1) Let the time taken to switch between user and kernel modes of execution be t1 while the time taken to switch between two processes be t2. Which of the following is TRUE? (GATE CS 2011)

(A) t1 > t2
(B) t1 = t2
(C) t1 < t2 (D) Nothing can be said about the relation between t1 and t2 Answer: - (C) Process switching involves mode switch. Context switching can occur only in kernel mode.

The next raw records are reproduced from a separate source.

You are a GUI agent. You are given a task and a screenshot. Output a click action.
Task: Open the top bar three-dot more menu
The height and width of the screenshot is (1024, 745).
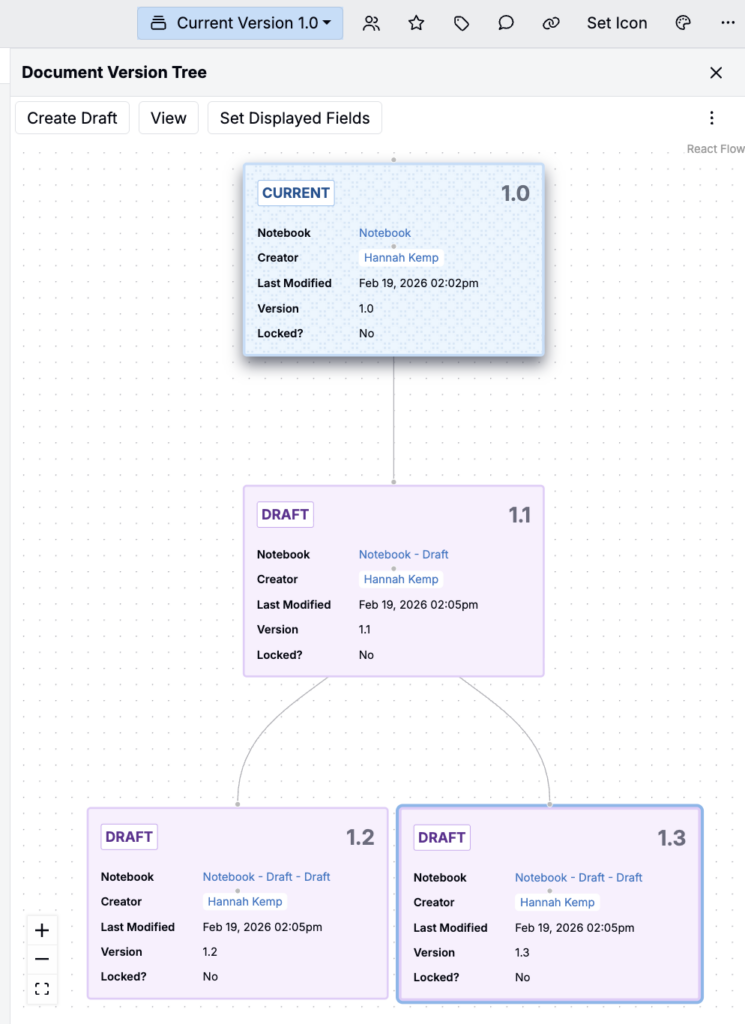point(727,23)
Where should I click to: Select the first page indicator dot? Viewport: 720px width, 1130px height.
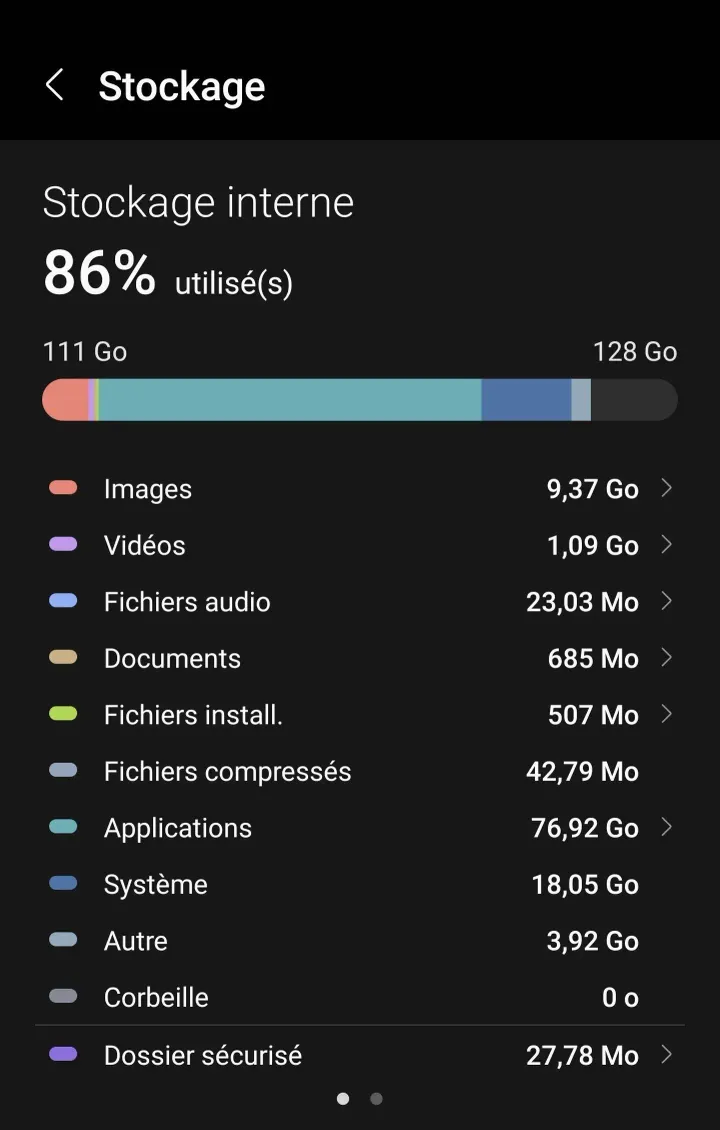click(x=343, y=1099)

2) A system uses FIFO policy for page replacement. It has 4 page frames with no pages loaded to begin with. The system first accesses 100 distinct pages in some order and then accesses the same 100 pages but now in the reverse order. How many page faults will occur? (GATE CS 2010)

(A) 196
(B) 192
(C) 197
(D) 195

Answer (A)
Access to 100 pages will cause 100 page faults. When these pages are accessed in reverse order, the first four accesses will not cause page fault. All other access to pages will cause page faults. So total number of page faults will be 100 + 96.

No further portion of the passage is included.